Tem razão o deputado Paulo Rangel (do PSD) quando escreveu, ontem no "Público", que esta intervenção de José Soeiro (do BE), concorde-se ou discorde-se dela, é das melhores que se fizeram nos últimos anos em comemorações do 25 de Abril. E cito Rangel porque ele foi autor, há dois anos, de outro excelente discurso sobre a qualidade da nossa democracia e os direitos cívicos. Aqui é Soeiro a ir para lá da espuma dos dias e a fazer uma intervenção de fundo sobre a escola e a democracia. Talvez a melhor resposta (involuntária) ao discurso beato de Cavaco sobre o suposto alheamento dos jovens em relação à política.
É importante repetir o óbvio: a democracia não é "assunto" pelo qual as pessoas se devam interessar. É uma prática diária.
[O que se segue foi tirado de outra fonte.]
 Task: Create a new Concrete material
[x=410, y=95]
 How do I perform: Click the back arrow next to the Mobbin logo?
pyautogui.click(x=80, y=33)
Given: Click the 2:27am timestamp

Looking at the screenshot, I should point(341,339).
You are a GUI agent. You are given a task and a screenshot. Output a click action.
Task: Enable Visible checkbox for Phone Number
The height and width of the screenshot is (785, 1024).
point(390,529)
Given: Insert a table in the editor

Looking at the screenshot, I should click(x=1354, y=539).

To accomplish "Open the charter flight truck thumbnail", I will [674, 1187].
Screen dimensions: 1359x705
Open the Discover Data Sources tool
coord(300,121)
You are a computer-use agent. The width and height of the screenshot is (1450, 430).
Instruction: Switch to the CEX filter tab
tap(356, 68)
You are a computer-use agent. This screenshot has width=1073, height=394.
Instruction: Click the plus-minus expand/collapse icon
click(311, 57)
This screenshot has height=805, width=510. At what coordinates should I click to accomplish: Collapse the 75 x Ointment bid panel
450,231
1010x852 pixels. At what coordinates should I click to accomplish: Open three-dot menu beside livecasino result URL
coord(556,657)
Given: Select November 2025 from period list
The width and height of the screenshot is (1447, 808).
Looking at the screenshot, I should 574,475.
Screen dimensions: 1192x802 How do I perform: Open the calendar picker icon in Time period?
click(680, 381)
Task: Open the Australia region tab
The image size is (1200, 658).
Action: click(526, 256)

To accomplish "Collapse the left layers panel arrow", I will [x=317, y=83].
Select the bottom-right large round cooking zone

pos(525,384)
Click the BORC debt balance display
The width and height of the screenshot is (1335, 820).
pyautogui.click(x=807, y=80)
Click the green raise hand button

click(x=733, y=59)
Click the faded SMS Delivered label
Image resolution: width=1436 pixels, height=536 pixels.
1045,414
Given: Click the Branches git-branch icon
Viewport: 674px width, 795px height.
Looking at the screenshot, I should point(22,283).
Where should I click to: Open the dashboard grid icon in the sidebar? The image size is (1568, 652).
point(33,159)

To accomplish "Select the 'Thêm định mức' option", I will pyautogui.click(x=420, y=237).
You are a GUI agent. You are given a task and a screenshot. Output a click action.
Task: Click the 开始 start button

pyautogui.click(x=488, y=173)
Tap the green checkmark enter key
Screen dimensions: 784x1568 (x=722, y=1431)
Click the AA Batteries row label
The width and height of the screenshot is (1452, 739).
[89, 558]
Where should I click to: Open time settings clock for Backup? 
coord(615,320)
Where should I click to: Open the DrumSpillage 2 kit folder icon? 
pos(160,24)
E quem, a cada momento, por razões de eficácia ou de saudosismo de uma autoridade perdida, quer reduzir a sua vivência nas escolas, nas empresas, no Estado ou no espaço público não se pode espantar quando os cidadãos (jovens ou não) tratam a democracia como uma coisa que lhes é estranha.
E o obvio pode ter a ver com as belas intervenção de José Soeiro que na pratica se traduzem, dormir com o inimigo.
Quanto ao apelo de Cavaco, dê ele o exemplo e se calhar os moços começam a encarar a politica de forma diferente. Com três reformas e um ordenado (desculpem se me enganei) lançar loas…porque lhe apetece. Será que o jovem que não se interessam por politica viu com bons olhos o seu papelão na Madeira?? Se calhar não…porque andavam entretidos a resolver o problema dos recibos verdes e a precariedade no emprego. Agora ao contrário, será que Cavaco se interessa pela situação de vida dos jovens??? Claro que sim…pela dos próprios filhos, todos montados em risonhas carreiras. Ainda com tempo para ter 4 netos apenas da filha, reputada académica.
O óbvio Daniel, é que de belissimos discursos está o povo cheio.